For the Harvard men’s basketball team when it faced Yale on March 7th, the term “charity stripe” must have seemed a mischaracterization. Time after time, a Crimson player would step to the free-throw line, take several dribbles, and put up a shot.

Clank. Rim. “Long!”

The poor shooting seemed contagious, and every Harvard player who attempted a free throw on the night shot worse than his season average.

Except one.

While Ivy Player of the Year Wesley Saunders went 1-of-8 from the stripe, and last year’s Ancient Eight Rookie of the Year Siyani Chambers shot 55.5 percent from the line, junior forward Steve Moundou-Missi connected at an 80 percent clip.

With the Yale crowd jeering in the packed Payne Whitney Gymnasium, Moundou-Missi walked to the line, received the ball from the referee, and paused, holding the rock on his left lip. He reached the ball around his back, grabbed it with his right hand, and dribbled a few times.

“I’ve got shooter!” “Box out!” Swish.

Early in the first half and late in the second period, Moundou-Missi converted from the line. Perhaps it was the wraparound-the-back part of his free throw routine that differentiated his time at the stripe from that of his teammates. But on an evening when no one else could knock down the only “free” shot on the court, the big man made it his duty to do so.

An hour later, after the final buzzer rang, when the rest of the Crimson celebrated its Ivy League title and NCAA Tournament berth with fist pumps and chest bumps, Moundou-Missi turned towards the Harvard fan section and began to applaud. Instead of celebrating his own victory, the forward was thanking the Crimson fans for their contribution.

Another twenty minutes passed, and Moundou-Missi was sitting at the postgame press conference. Not once in the duration of the interview did he say the word “I.” Instead, he said the words “group,” “together,” and “we” multiple times.

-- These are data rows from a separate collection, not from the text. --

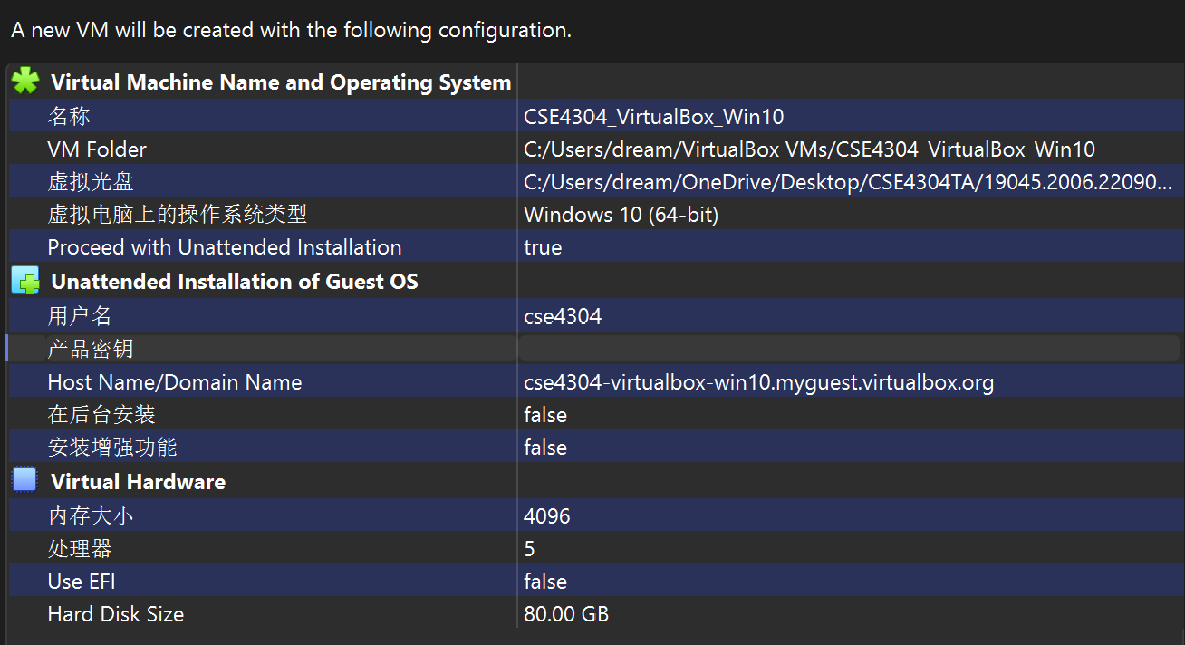The image size is (1185, 645).
Task: Select the Hard Disk Size 80.00 GB value
Action: click(x=565, y=614)
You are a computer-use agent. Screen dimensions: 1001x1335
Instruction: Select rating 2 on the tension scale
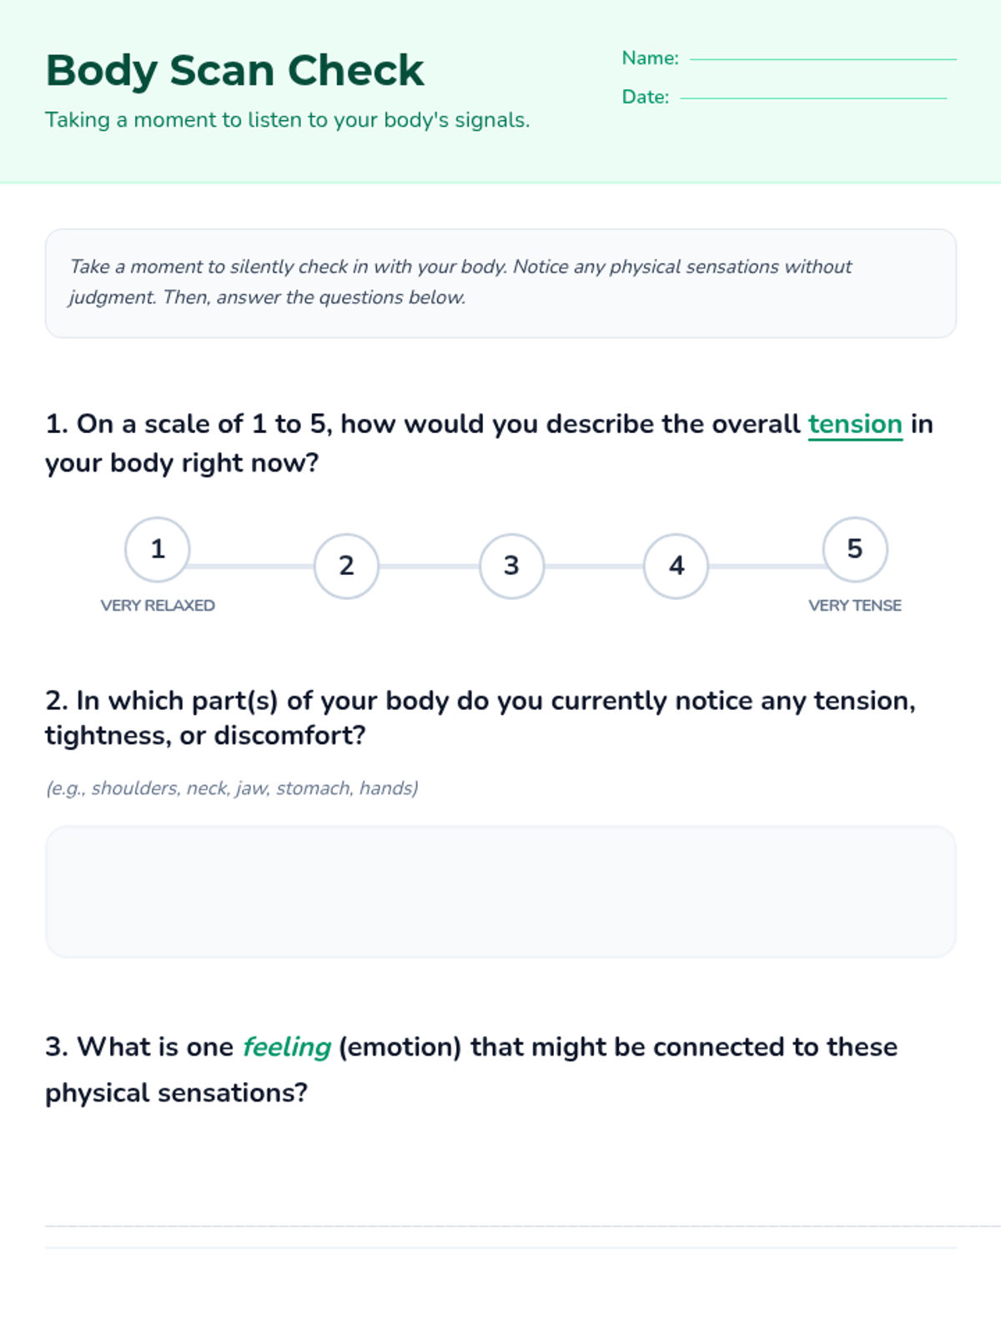point(346,566)
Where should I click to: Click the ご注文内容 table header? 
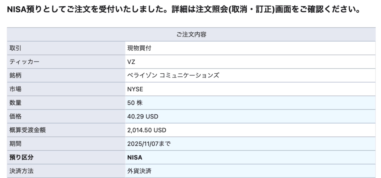click(191, 35)
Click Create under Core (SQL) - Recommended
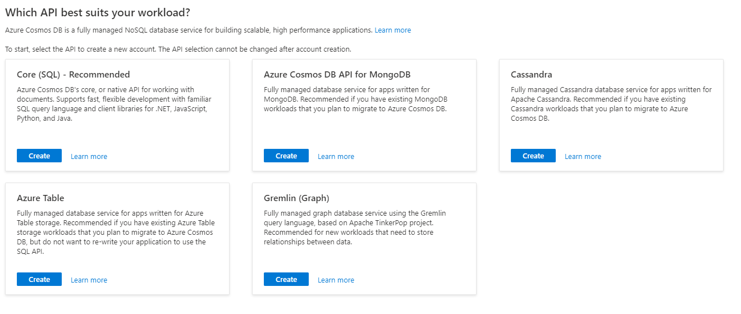The width and height of the screenshot is (741, 314). coord(39,156)
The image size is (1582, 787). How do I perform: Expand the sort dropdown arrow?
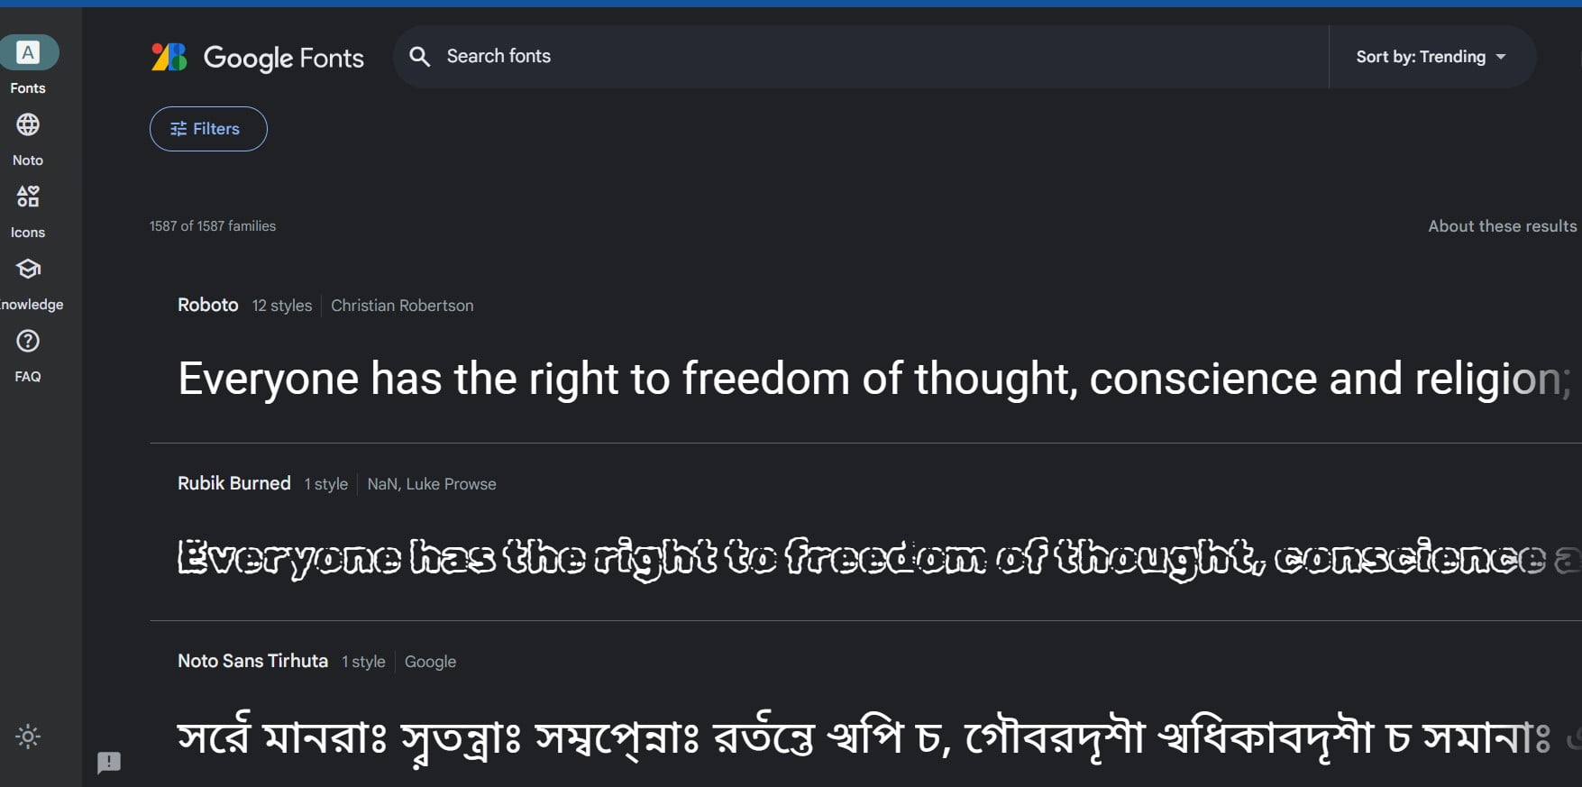point(1501,57)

While Moundou-Missi is quick to credit his teammates for his own success, his 2013-2014 season statistics indicate that the forward has grown into his own during the course of the year. In his third Cambridge campaign, he leads the team in both rebounds and blocks per game (with 5.7 and 1.3, respectively), and averages over 25 percent more points per contest this season than last.

Despite the return of fellow big man senior Kyle Casey, Moundou-Missi’s minutes spiked over the course of the year, largely due to the season-ending injury of junior Kenyatta Smith. Moundou-Missi’s time on the hardwood jumped from 20.6 minutes per game in his sophomore year to 24.8 in his junior year, good for a 125-minute increase overall.

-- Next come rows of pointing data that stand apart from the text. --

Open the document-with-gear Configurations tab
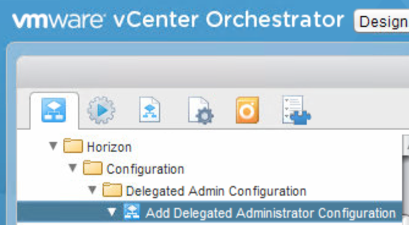409x225 pixels. pos(201,111)
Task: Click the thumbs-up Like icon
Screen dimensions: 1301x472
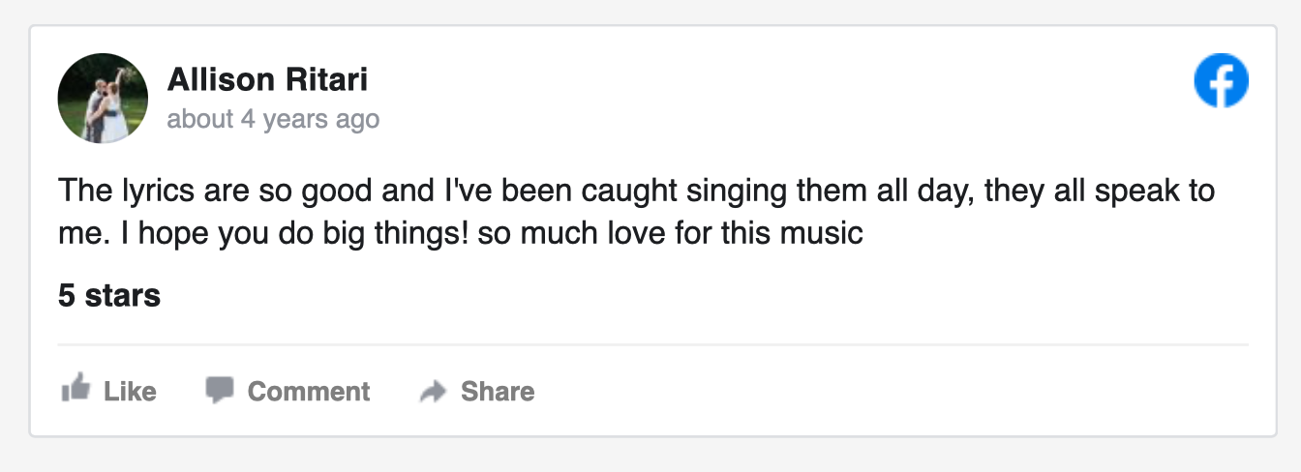Action: 76,390
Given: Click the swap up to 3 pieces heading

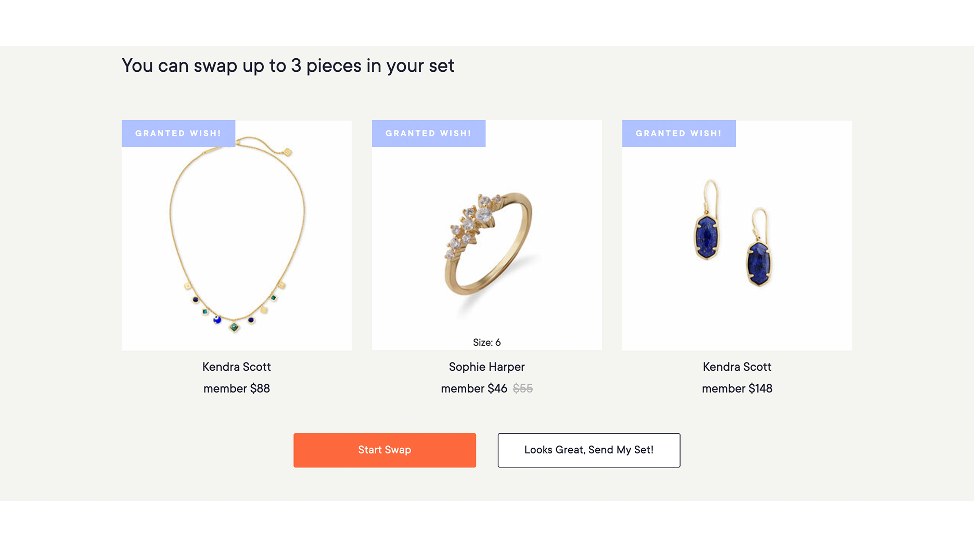Looking at the screenshot, I should click(288, 66).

With the injury to Smith, an amplified amount of pressure was put on Moundou-Missi down low. And, according to his teammates and coaches, he delivered.

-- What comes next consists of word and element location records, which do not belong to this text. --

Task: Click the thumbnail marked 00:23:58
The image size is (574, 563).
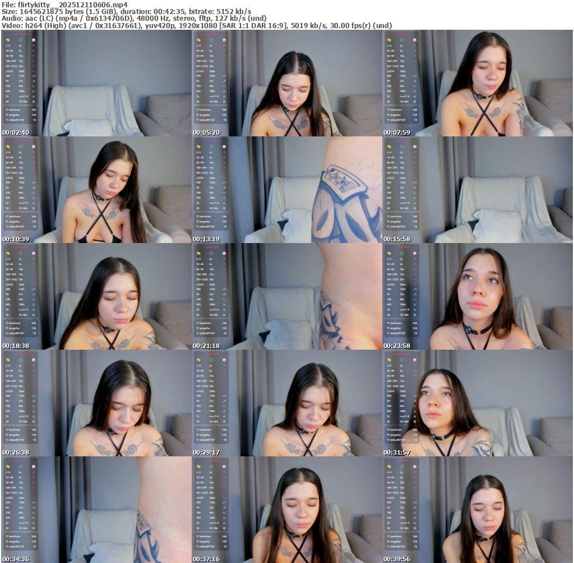Action: point(478,296)
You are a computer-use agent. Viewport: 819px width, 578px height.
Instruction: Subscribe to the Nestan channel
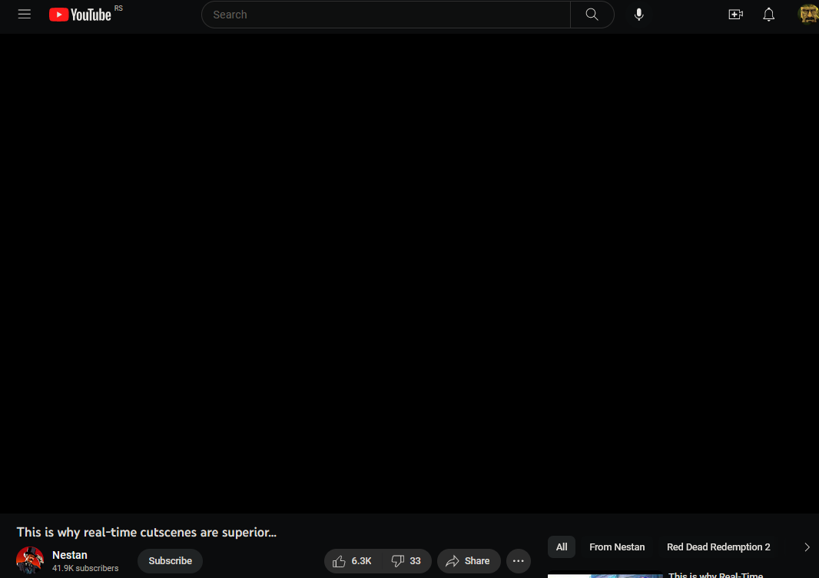[170, 561]
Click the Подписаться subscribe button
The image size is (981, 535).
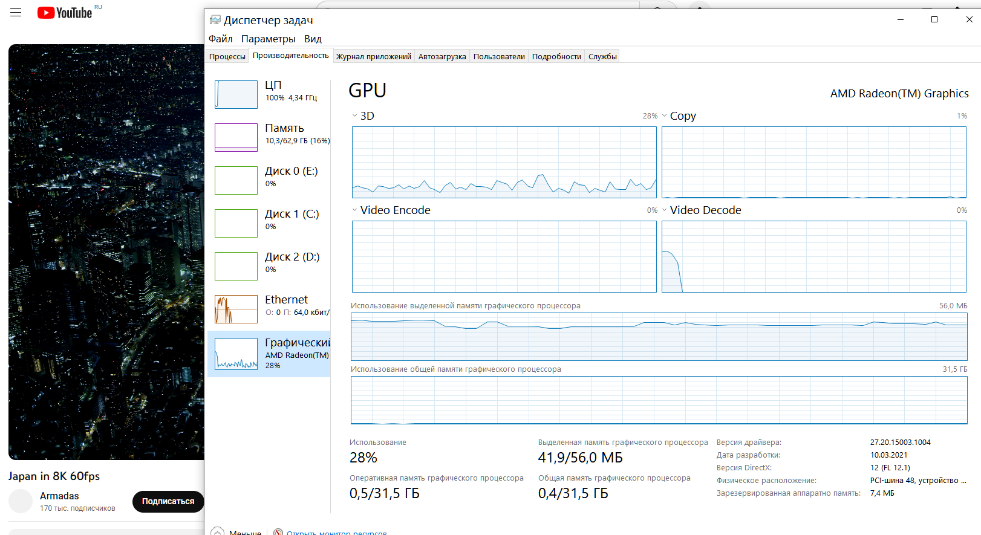point(168,501)
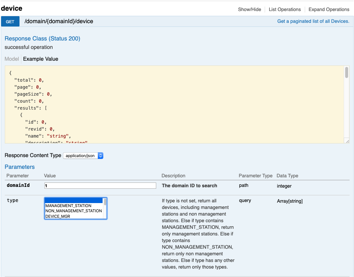The width and height of the screenshot is (354, 277).
Task: Click the Show/Hide link for device
Action: [249, 10]
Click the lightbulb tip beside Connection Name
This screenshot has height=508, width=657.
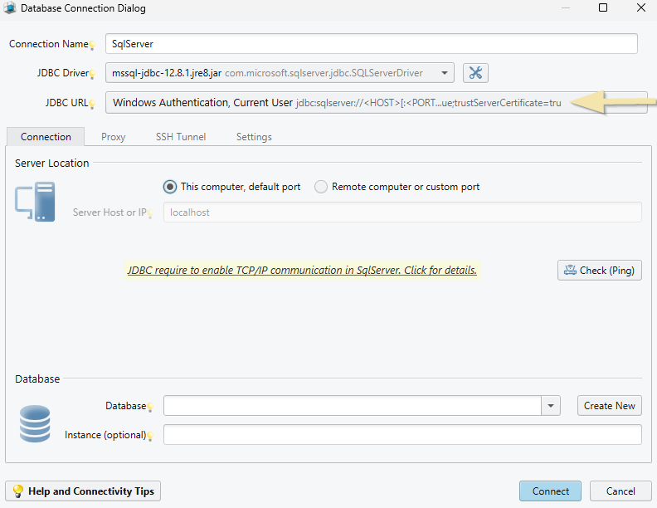pos(92,46)
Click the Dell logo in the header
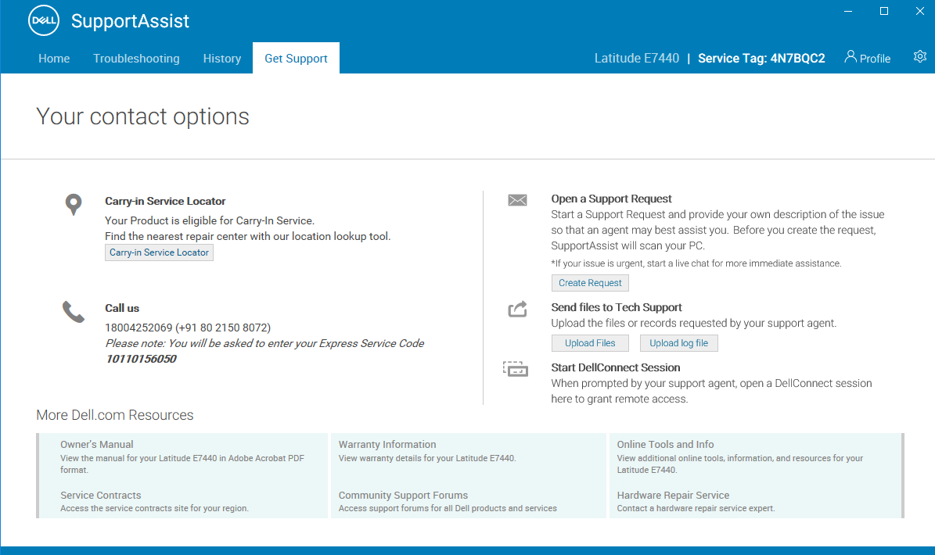The height and width of the screenshot is (555, 935). pyautogui.click(x=43, y=20)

In the squad’s first league game of the season, Moundou-Missi tallied 16 points on 57 percent shooting from the floor, going a perfect 8-of-8 from the free-throw line—only once in the entire 2012-2013 season did Moundou-Missi score 16 points or more. He got to the line more than seven times in a single contest only once his sophomore campaign, and when he did he shot only 5-of-11, a far cry from this year’s charity stripe-conversion rate.

This season, Moundou-Missi has put up at least 16 points seven times, and scored over 20 points in four of those games. In the last three contests of the season, the junior put up 16, 16, and 21 points, respectively, earning Ivy League Player of the Week honors along the way.